Excerpts from a dataset
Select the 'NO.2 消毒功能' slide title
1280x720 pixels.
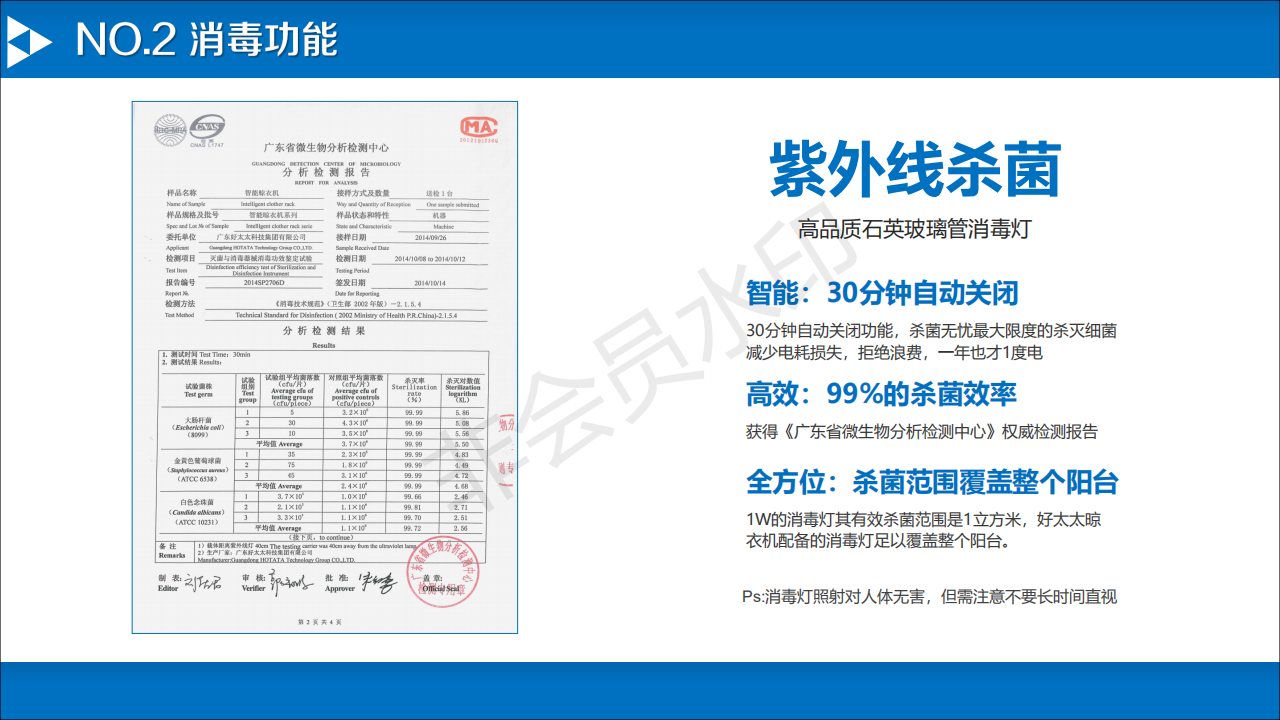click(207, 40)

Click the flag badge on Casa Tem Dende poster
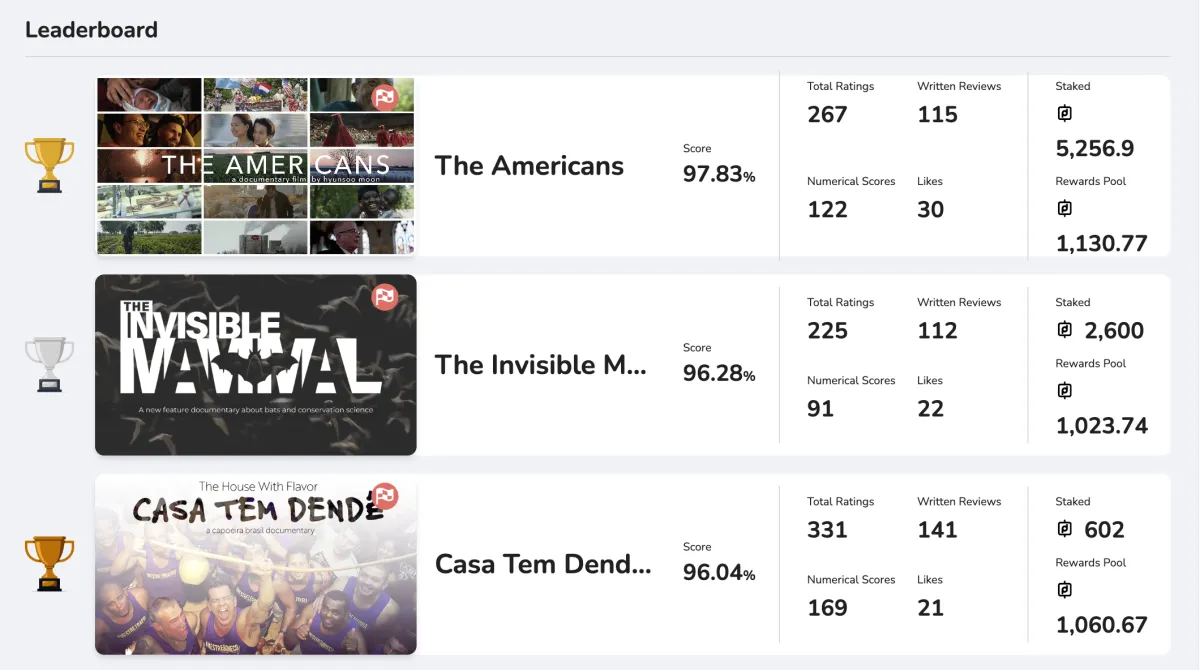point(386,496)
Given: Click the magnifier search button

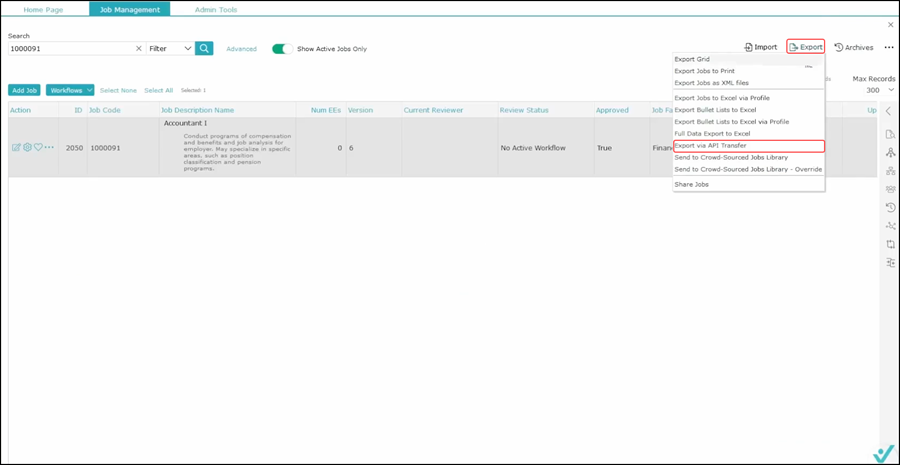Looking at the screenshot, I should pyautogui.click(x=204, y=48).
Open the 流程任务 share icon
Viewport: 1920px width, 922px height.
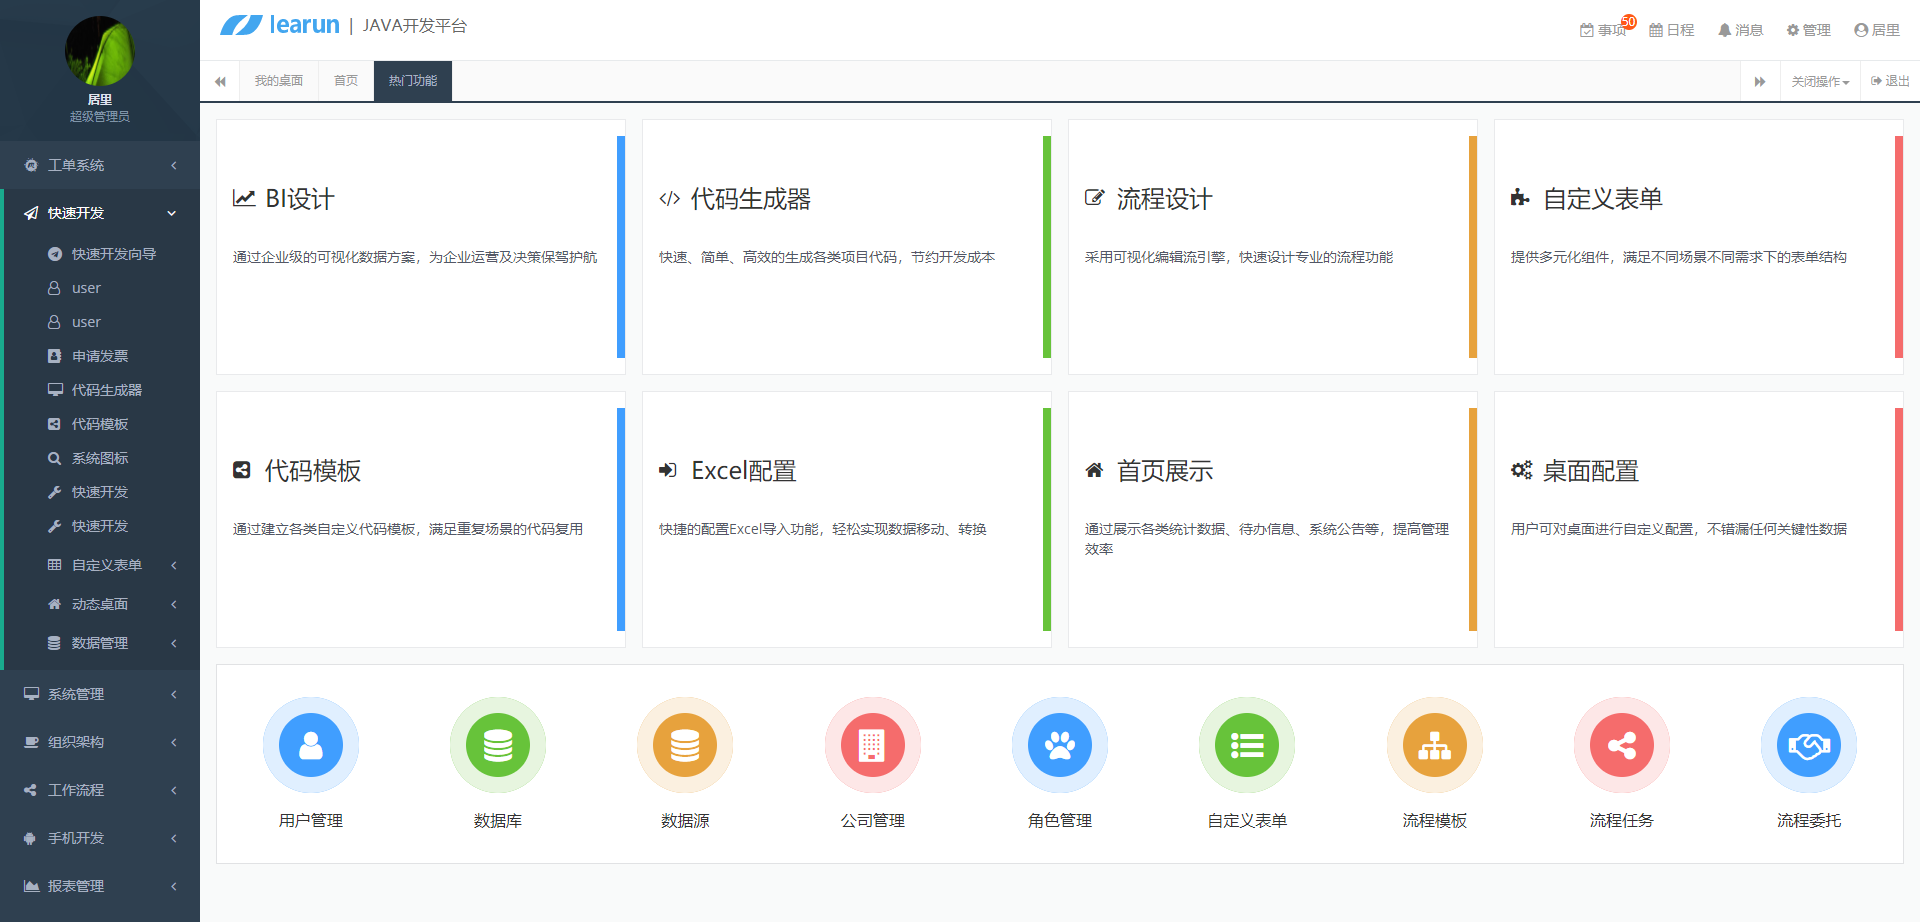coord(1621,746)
==
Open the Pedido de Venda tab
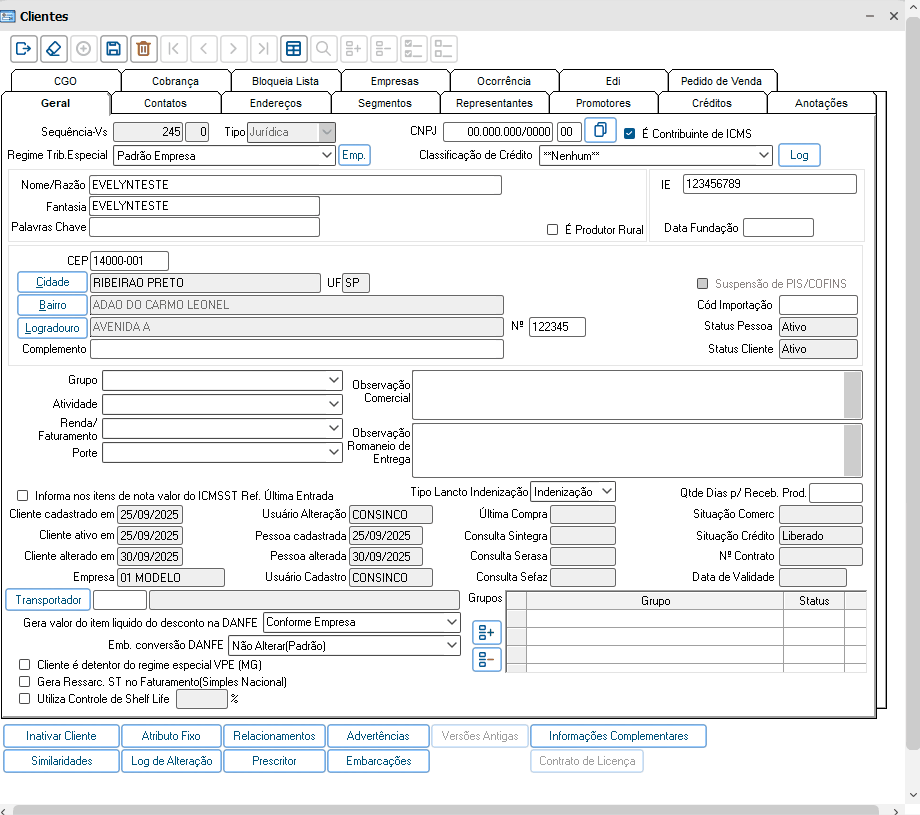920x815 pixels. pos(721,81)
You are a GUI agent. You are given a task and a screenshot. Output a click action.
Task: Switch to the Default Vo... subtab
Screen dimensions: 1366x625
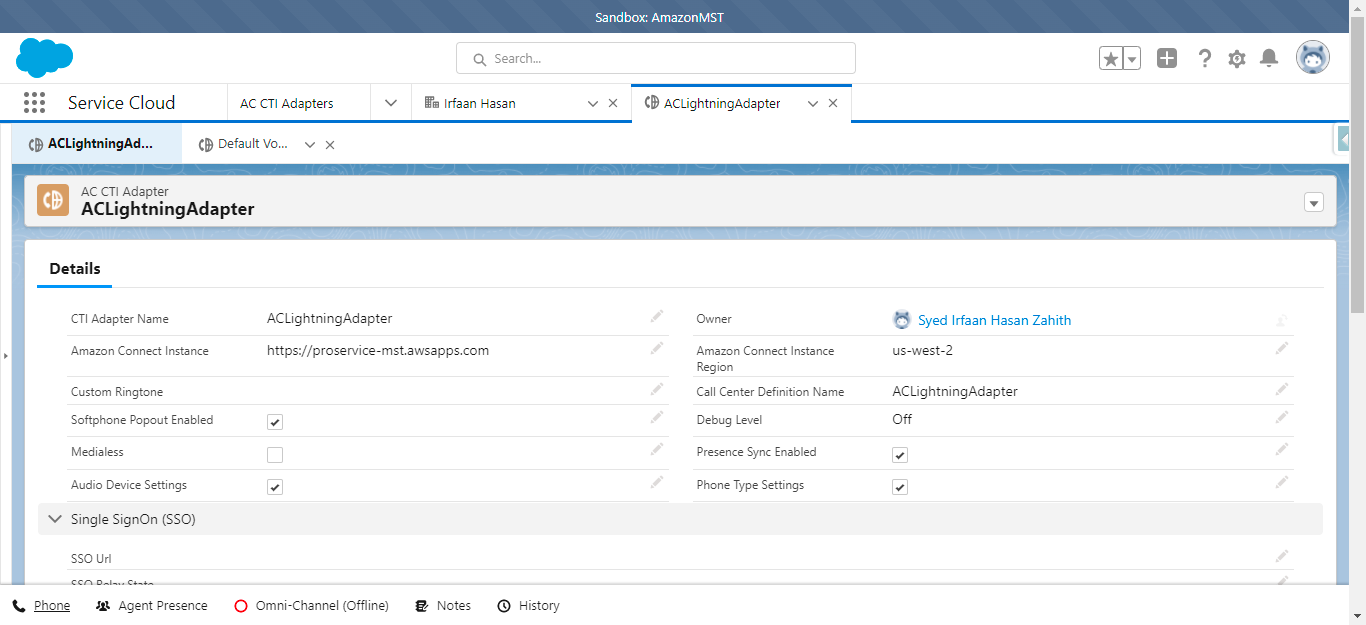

EXERCISE OBJECTIVE
Using the records above, return word for word the lines that begin at the one containing "Open the Pedido de Venda tab" and end at the one containing "Screen dimensions: 1366x625", both of them included and no pictures.

REPLY TO THE EXERCISE
Open the Pedido de Venda tab
920x815 pixels. pos(721,81)
You are a GUI agent. You are given a task and a screenshot. Output a click action.
Task: Switch to the Default Vo... subtab
Screen dimensions: 1366x625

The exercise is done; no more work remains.